An Unparalleled Lifestyle

Knockrabo is an exceptional new development of 3, 4 & 5 bedroom houses and 1, 2 & 3 bedroom apartments and penthouses positioned on a stunning elevated site with views of the sea and the city.

Knockrabo has a rich heritage. It is built on the site of Mountanville House, a demesne that was the home of Henry Roe who is famous for having paid for the restoration of Christchurch Cathedral.

The name Mountanville House was later changed to Knockrabo.

The attractive house of Knockrabo, which stood opposite Mount Anville Convent, was a Victorian house of exceptional quality being located on high ground overlooking much of South County Dublin and a rooftop belvedere was added in the 19th Century to take advantage of these views.

The house became the home of Chief Baron Christopher Palles in 1885 until his death in 1920. Later it became a boarding school for girls that practiced the progressive methods of English educator, Charlotte Mason (1842-1923).

The school closed in 1960 and the Ski Club of Ireland built their first ski slope there c.1966 until the mid ‘70’s when it moved to Kilternan.

In the early 80’s Knockrabo was owned by Dublin Gas employees, it was subsequently sold to Bank of Ireland who used it as their sports club.

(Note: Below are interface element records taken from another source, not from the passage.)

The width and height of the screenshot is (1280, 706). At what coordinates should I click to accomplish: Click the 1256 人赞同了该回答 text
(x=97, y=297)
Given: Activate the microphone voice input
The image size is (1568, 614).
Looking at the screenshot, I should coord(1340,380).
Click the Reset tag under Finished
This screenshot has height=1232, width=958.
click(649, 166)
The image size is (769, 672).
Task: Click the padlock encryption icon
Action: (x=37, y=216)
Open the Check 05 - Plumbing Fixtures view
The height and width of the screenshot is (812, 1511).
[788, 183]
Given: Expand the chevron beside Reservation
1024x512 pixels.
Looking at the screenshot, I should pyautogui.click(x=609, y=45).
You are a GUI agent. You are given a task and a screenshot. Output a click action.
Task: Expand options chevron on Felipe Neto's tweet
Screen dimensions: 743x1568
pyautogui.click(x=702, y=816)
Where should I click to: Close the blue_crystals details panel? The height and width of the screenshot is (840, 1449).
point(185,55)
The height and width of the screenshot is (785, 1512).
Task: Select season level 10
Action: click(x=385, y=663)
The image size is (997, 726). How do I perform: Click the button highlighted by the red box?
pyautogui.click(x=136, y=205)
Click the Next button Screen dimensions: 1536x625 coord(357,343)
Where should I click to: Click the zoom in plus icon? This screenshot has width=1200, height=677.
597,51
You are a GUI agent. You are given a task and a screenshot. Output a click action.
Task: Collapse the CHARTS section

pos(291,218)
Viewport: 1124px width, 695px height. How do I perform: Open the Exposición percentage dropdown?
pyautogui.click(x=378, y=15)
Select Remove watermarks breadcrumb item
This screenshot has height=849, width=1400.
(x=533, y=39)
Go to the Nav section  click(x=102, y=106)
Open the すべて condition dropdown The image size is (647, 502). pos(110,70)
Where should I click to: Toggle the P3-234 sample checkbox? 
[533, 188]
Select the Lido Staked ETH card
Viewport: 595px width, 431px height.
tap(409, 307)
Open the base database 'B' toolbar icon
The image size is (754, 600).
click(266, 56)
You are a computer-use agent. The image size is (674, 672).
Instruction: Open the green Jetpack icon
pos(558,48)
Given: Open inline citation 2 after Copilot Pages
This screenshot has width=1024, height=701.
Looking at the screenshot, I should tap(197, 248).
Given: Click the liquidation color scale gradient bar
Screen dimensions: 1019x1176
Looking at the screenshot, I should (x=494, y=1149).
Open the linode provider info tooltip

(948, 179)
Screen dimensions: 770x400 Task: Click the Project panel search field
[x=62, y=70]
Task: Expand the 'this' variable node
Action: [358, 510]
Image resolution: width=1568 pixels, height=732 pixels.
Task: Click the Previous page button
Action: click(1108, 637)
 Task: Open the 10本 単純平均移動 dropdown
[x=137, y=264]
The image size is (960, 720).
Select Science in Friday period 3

The BOI sports club included a bowling lawn, grass tennis courts and Knockrabo itself was demolished in 1984 to make way for a new sports facility.


Preserving the heritage

With such a rich history it was important for the development to preserve the heritage of the site.

One of the first people to see the site was Felim Sheridan an Arborist. His job was to assess what trees were of value and could be preserved. The site has some "champion trees", classic wellingtonias, a rare Monterey Cypress and it was wonderful news that these could be conserved.

Another part of the site that they were able to maintain was to restore the original front entrance gates to their original beauty. Bushy Park Ironworks is one of the leading specialists in ironwork in Ireland and using techniques used by blacksmiths 150 years ago they were able to repair the gates.